Exercise instructions =>
1. In the Stacks interview, swap "daily transacted value" for "daily trading volume" and reproduce the part that opens with the words containing "MC: This can" and closes with "of our summits!".
2. Which platforms does the user in the Stacks interview name as building off of BTC?
3. Extend the Stacks interview, picking up after its final line.
-- Start Excerpted text --
Stacks’ Mitchell Cuevas talks building integrated DeFi bridges for Bitcoin users

“It’s unlikely that a native on-chain solution will supersede [layer-one] solutions like Stacks,” said Mitchell Cuevas, head of growth at the Stacks Foundation.

The Stacks ecosystem is a collection of independent entities, developers and community members working to build a user-owned internet on the Bitcoin (BTC) blockchain. Stacks’ STX cryptocurrency was distributed to the general public through the first-ever Securities and Exchange Commission-qualified token offering in the United States.

Mitchell Cuevas, head of growth for the Stacks Foundation, held an exclusive ask-me-anything, or AMA, session with Cointelegraph Markets Pro users on Dec. 2. During the session, he discussed the Stacks blockchain’s technological capabilities, future growth and major developments.

Cointelegraph Markets Pro User: PoW [proof-of-work] blockchains are known to be the most secure. Does Stacks PoX [proof-of-transfer] match BTC security or are there other vulnerabilities?

Mitchell Cuevas: Stacks’ consensus recycles PoW already done to secure Bitcoin. It does this via Proof of Transfer, a mining mechanism that provides a new take on consensus, allowing for a Proof of Work chain to be leveraged and extended in new ways. As a result, all Stacks transactions settle on Bitcoin, enabling Stacks transactions to benefit from Bitcoin’s security. Every Bitcoin block, Stacks transactions are batched and hashed on the Bitcoin blockchain. In addition, the history of all Stacks blocks produced is recorded to Bitcoin.

CT Markets Pro User: With smart contract capabilities, how long before Stacks will be able to integrate NFTs, gaming, and metaverse experiences?

MC: This can already be done and is being done today. We see massive growth of NFTs, reaching about $6-7 million in daily transacted value of late. The cost varies based on network activity. The minting cost is generally somewhere from $0.15 to $0.50. NFTs can be minted on Boom at Monday games are building an exciting metaverse style open-world game. We’ve got teams, such as Jolocom, working on various identity-related efforts, which will be important in the metaverse. It’s exciting because the idea of the metaverse was an early anchor point for folks working at Blockstack back in the day, it was our company book, and we had Neal Stephenson out to one of our summits!

CT Markets Pro User: I only know of a few other platforms that build off of BTC to maximize its security, decentralization, and popularity (Lightning, RSK, Sovryn). So why do you think there aren’t more protocols integrating with BTC?

MC: It’s the difficulty of it. It took core engineers and the Blockstack team a while to crack Proof of Transfer, making the fully expressive contract layer possible in a truly decentralized way. When you have the option of working with a restrictive and unmoving base like Bitcoin or something else (or creating your chain entirely), I think many will end up in that last bucket. It’s an easier path and with how hot crypto is, is I can assume it’s more immediately lucrative, so that’s where the focus has stayed.

CT Markets Pro User: There were congestion issues with Stacks. Has that been resolved?
-- End Excerpted text --
-- Start Recorded data --
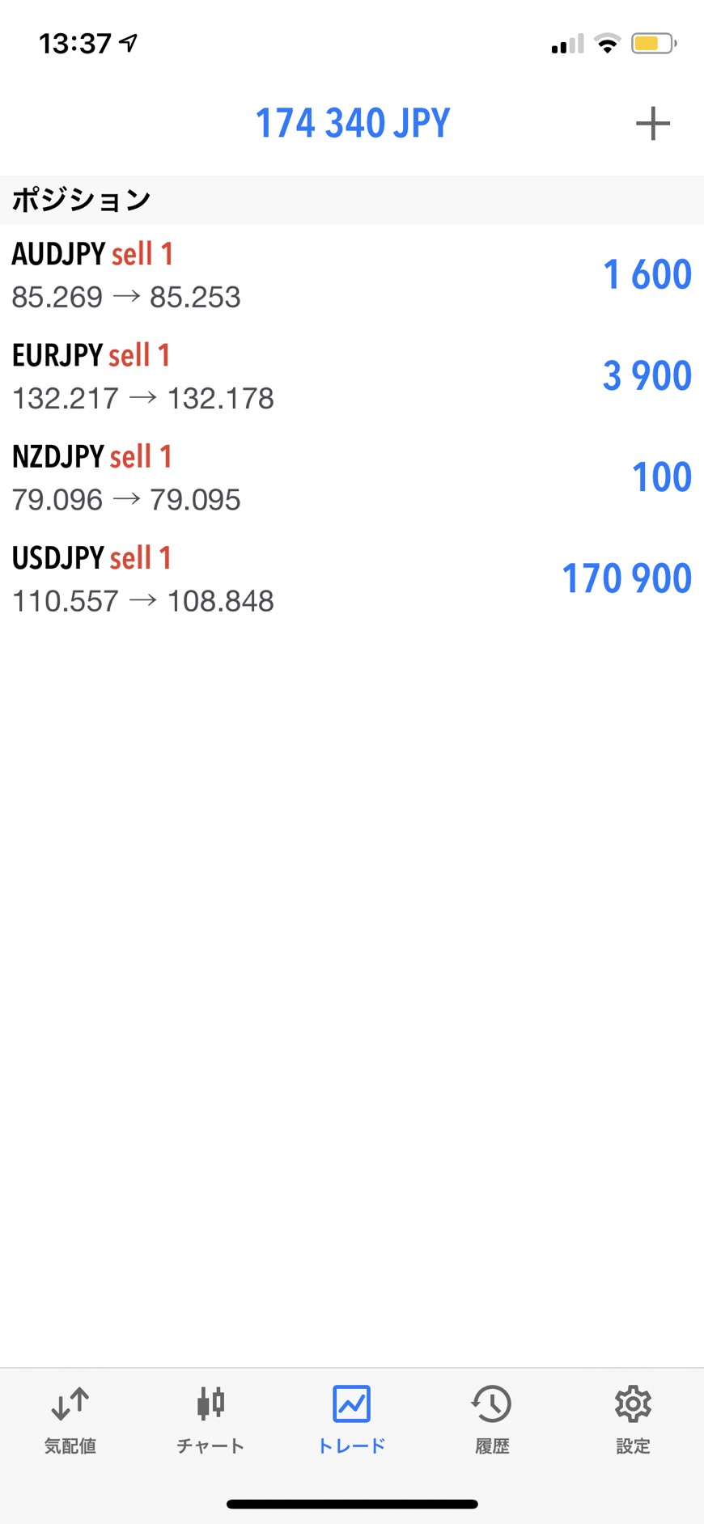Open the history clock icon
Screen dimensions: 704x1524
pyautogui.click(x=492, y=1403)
-- End Recorded data --
Responses in order =>
1.
MC: This can already be done and is being done today. We see massive growth of NFTs, reaching about $6-7 million in daily trading volume of late. The cost varies based on network activity. The minting cost is generally somewhere from $0.15 to $0.50. NFTs can be minted on Boom at Monday games are building an exciting metaverse style open-world game. We’ve got teams, such as Jolocom, working on various identity-related efforts, which will be important in the metaverse. It’s exciting because the idea of the metaverse was an early anchor point for folks working at Blockstack back in the day, it was our company book, and we had Neal Stephenson out to one of our summits!

2. Lightning, RSK, Sovryn

3.
MC: For the most part — the main bottleneck that was noticed was the popularity of some NFTs and the architecture of the stacks-blockchain-API. Since then, the architecture has changed a bit, so many read-only API nodes can be brought up during higher traffic events, as we noticed in the past. The API write node is still a 1:1 ratio to a Stacks node running in follower mode since any particular blockchain node can be slightly ahead/behind other nodes at any given moment, making load balancing very difficult. In addition, an upgrade to the chain is expected to go live around December 8th that will provide a 2-10x increase in capacity. There are additional exciting future scalability and speed solutions now being explored that should give developers several different options as they build.

CT Markets Pro User: Can you explain microblocks? Is that the main factor to allow Stacks to scale?

MC: This is a great question and one we’ve seen some confusion about in the past. However, it is essential to note that microblocks are NOT a scalability solution; they allow faster transaction confirmations. To put it simply, microblocks are intended to solve transaction latency, allowing transactions to confirm in seconds on the Stacks chain before they are later settled to Bitcoin.

CT Markets Pro User: PoW blockchains have gotten labeled as substantial energy consumers thanks to one guy who will remain nameless. Where does Stacks PoX rate for energy consumption? Since it integrates with BTC, have you had to explain this difference?

MC: As for Stacks, it’s a straightforward narrative: PoX recycles PoW already spent on Bitcoin. This means we’re not burning or consuming new electricity for Stacks transactions. On a more personal note, I’ve been starting to work with some NFT artists that are passionate about making sure their environmental impact is zero or minimal, and they’ve been excited about Stacks. An early launch on Stacks included Cara Delevingne, and this was a vital issue for her as her NFT was going to benefit climate-related topics.

CT Markets Pro User: Each STX block is somehow recorded on the BTC blockchain. How much block space does this take? What is recorded?

MC: You can check this publicly! All of the BTC transactions are showing a size of 352 Bytes. The system’s state settles on Bitcoin — creating a new Stacks block entails sending a well-formed Bitcoin transaction that records the hash of a Stacks block and where it attaches to the blockchain. Settling the system on Bitcoin grants Stacks novel security properties not seen in other blockchains — it leverages the security of Bitcoin to guarantee that all Stacks forks are public and to help to bootstrap Stacks nodes identify the canonical Stacks fork and find Stacks blocks they have not yet downloaded.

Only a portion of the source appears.